◆ Selection

::::::

Week 7: Computer-Controlled Machining

MAKING BIG THINGS.

Week 7 Assignment:

1. Group Assignment

   1. Do your lab’s safety training
   2. Test runout, alignment, fixturing, speeds, feeds, materials, and toolpaths for your machine

2. Individual Assignment

   1. Make (design+mill+assemble) something big (~meter-scale)

3. Extra credits:

   • Don’t use fasteners or glue
   • Include curved surfaces
   • Use three-axis toolpaths

GROUP ASSIGNMENT

Chai Huo Week 7 - Group Assignment

Our group will meet in April to complete the group assignment.

CNC Milling Machine Information

TIANCHENG XINLI Wood CNC engraving machine TC1325B

The Shenzhen Tiancheng Xinli CNC wood carving machine is a CNC device designed for woodworking, capable of automated carving, cutting, and milling. It offers high accuracy and efficiency, making it ideal for furniture production, woodcraft design, and panel processing.

Working Area: 1300mm (X) x 2500mm (Y) x 200mm+ (Z)

Safety Training

1. Personal Protective Equipment (PPE)

Eye Protection: Safety glasses are mandatory. High-speed bits can shatter, and wood chips fly at high velocities.

**Hearing Protection:** The spindle and vacuum pump can exceed 85dB; earplugs or earmuffs are highly recommended.

**Respiratory Protection:** MDF contains glues and resins. You must wear a dust mask (N95 or better) and ensure the dust collector is running.

**No Loose Clothing:** Remove jewelry, lanyards, and watches. Tie back long hair and roll up long sleeves to prevent entanglement in the spindle or rack-and-pinion tracks.

1. Machine Pre-Check

   Path Clearance: Manually “Jog” the machine to ensure the spindle won’t hit any clamps or the machine frame during its program.

   Tool Tightness: Ensure the collet is tightened correctly. A loose bit at 24,000 RPM is a lethal projectile.

   E-Stop Location: Know exactly where the red Emergency Stop button is. Keep your hand near it during the first 30 seconds of a new program.

2. Environmental & Material Safety

   Fire Hazard: MDF dust is flammable. If your feed rate is too slow (dwelling too long), the friction can cause the wood to smoke or catch fire.

   Note: 5000 mm/min speed is good; it keeps the tool moving fast enough to dissipate heat.

   Workpiece Security: Never hold the material by hand. Since we used 18mm MDF, we need to ensure clamps are incredibly tight, as the lateral force of an 8mm bit is very strong.

   Housekeeping: Keep the floor around the machine clear of off-cuts to prevent tripping while the machine is in motion.

3. Operational “Golden Rules”

   Never Leave Unattended: Stay with the machine for the entire duration of the cut. Most CNC accidents happen when the operator “just steps away for a minute.”

::::::

◆ Dataset excerpt

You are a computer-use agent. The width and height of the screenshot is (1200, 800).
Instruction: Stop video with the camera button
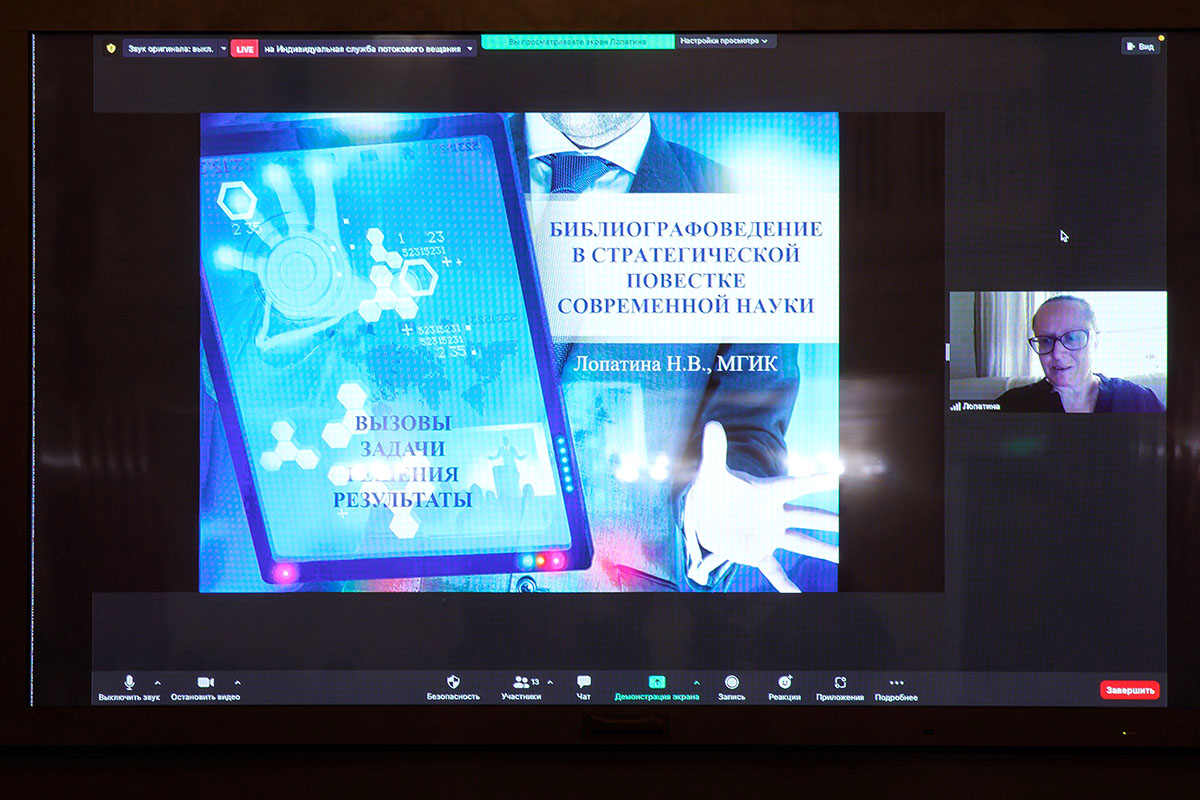pos(205,683)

::::::

◆ Required actions
[a] Answer these questions using the Week 7 machining page:
(i) What Z-axis working area does the page list for the machine?
(ii) Which two parts of the machine can exceed 85dB?
(iii) What speed does the page call good for keeping the tool moving fast enough to dissipate heat?
[b] Carry on writing the Week 7 machining page from where it stops.

◆ Answers per task
[a]
(i) 200mm+
(ii) The spindle and the vacuum pump
(iii) 5000 mm/min

[b]
   The “One-Hand” Rule: When the machine is running, keep your hands away from the table. If you must point at something, use a stick or a tool, never your finger.

   Post-Cut Safety: Wait for the spindle to come to a complete stop before reaching in to remove your side table parts.

INDIVIDUAL ASSIGNMENT

Since the actual printing will take place in April, I completed the design this week and tested a small-scale print using a 3D printer.

Note

Initially, I planned to use Autodesk Fusion or SOLIDWORKS for CAM. However, I could not access my student account for Fusion, and SolidWorks does not run on my MacBook.

In this project, I will use OnShape to design the 3D model.

Information (CAD & CAM)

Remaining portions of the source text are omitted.